Leaders of the moderate Islamic-based party Pas have accused Dr Mahathir of using desperate tactics to try to halt a rapid decline in support among traditional Malays for his leadership and for the ruling United Malays National Organisation.

Pas president Fadzil Mohamad Noor angrily denied any involvement by the party in extremist activity. "Don't involve Pas in this. It has nothing to do with the party."

Dr Mahathir claimed at the weekend that 10 people arrested since last Thursday under the Internal Security Act - which allows indefinite detention without trial - had been trained by Afghanistan's Taliban militia and were preparing a campaign of political and criminal violence.

He said some of the group were extremist members of Pas who believed political change in Malaysia was too slow and wanted to overthrow the government.
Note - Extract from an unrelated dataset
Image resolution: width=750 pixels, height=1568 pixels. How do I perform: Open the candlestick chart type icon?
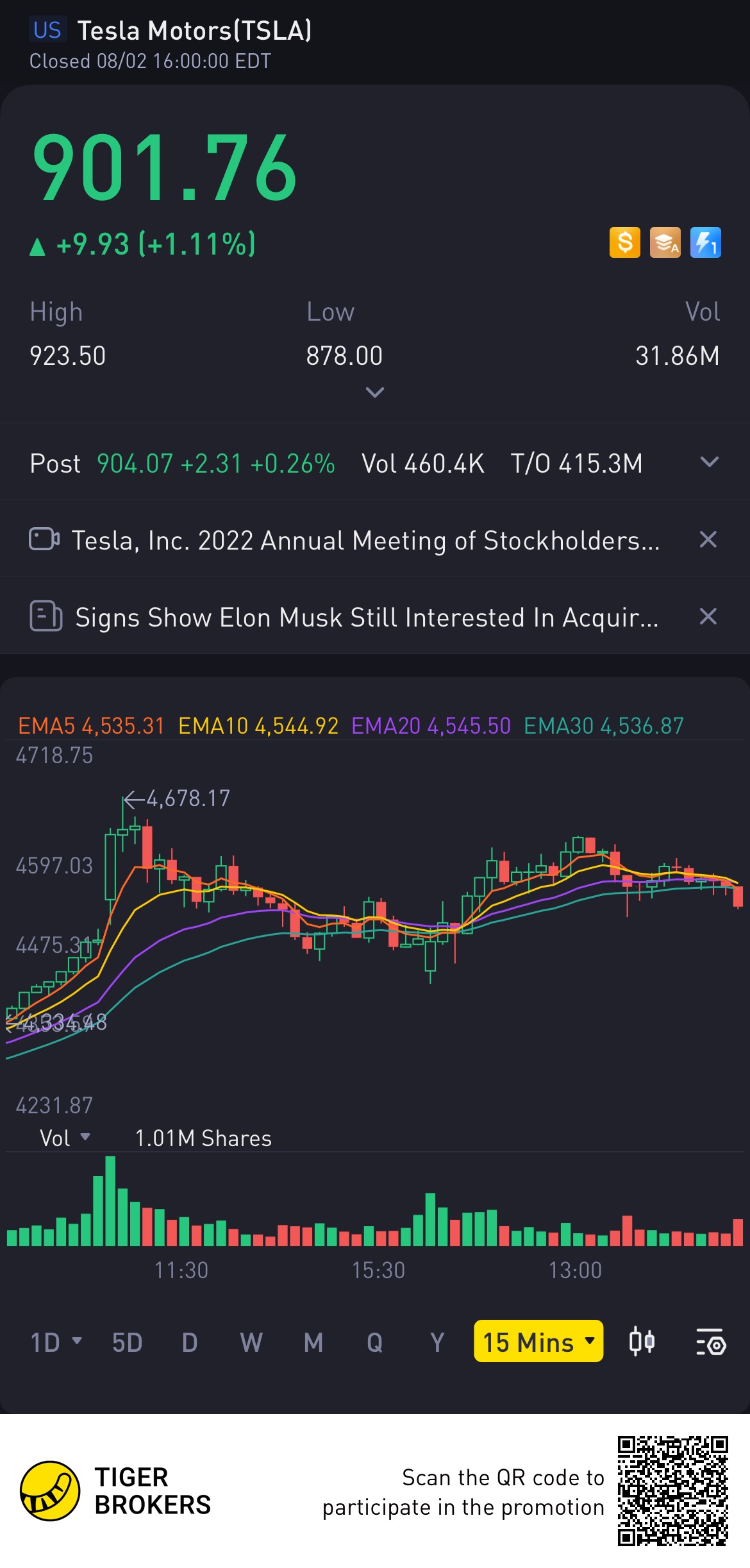(642, 1342)
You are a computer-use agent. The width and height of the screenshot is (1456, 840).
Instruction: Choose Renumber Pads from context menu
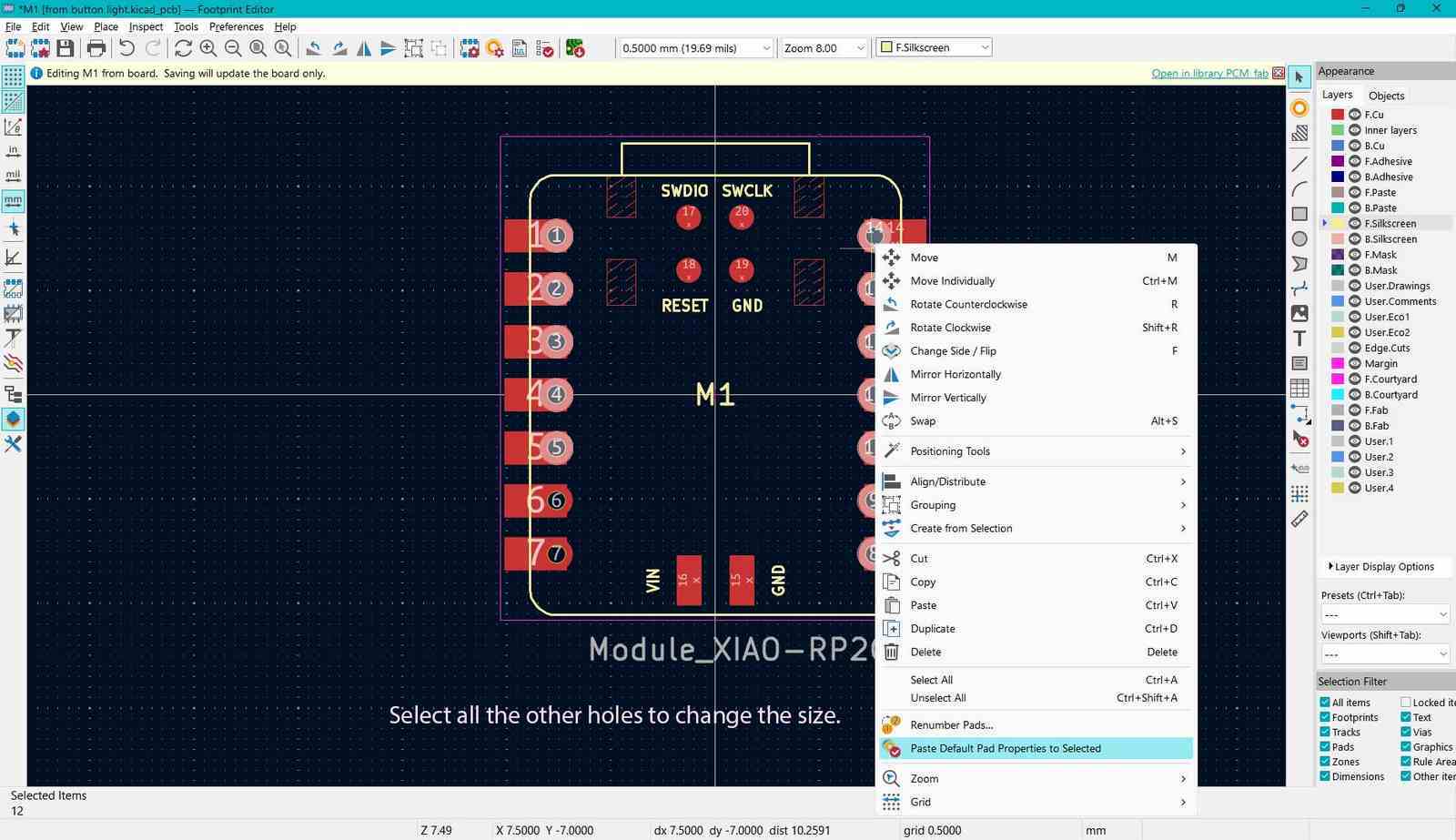coord(952,724)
"These people have gone abroad, getting involved with the Taliban and accumulating weapons overseas, and now they have returned. We realised that they intended to use violence such as killing, robbing banks and exploding bombs," he said.

The 10 arrested include two members of the youth wing of Pas and the son of the chief minister of the Pas-led state of Kelantan, Nik Aziz Nik Mat.

Police claimed they were part of a group with more than 50 members that was behind a number of bombings, the murder of a provincial politician and a series of robberies over the past year.

But senior opposition leaders said no evidence had been produced to implicate those arrested in any criminal activity.

"If the government has evidence, they should be charged in court and put through an open trial and not detained under the ISA," Democratic Action Party leader Lim Kit Siang said.

Similar terrorist allegations were made in April when the security act was used to arrest a group of young leaders of the opposition Keadilan Party - headed by the wife of former deputy prime minister Anwar Ibrahim, whose jailing two years ago on sex and corruption charges is seen to have triggered the decline in support for the government.

A judge released two of the detainees in June after accusing police of abusing their powers and saying no evidence had been produced to support claims they were plotting to topple the government. An appeal by six others who have been ordered detained without trial for two years will be heard this week.

The latest arrests coincide with a widening crackdown on political dissent, including a ban on all political rallies and meetings, which has led to a series of confrontations in recent days between police and opposition activists.

In a 32-page report released on Friday, Malaysia's government-appointed human rights commission, Suhakam, attacked growing restrictions on political freedom in Malaysia and called for an end to the ban on political gatherings.

"In the past three years, Malaysian civil society has strengthened and the demand for civil and political rights has become louder," it said. "It is imperative for the government to respond to the changing political climate and changing aspirations."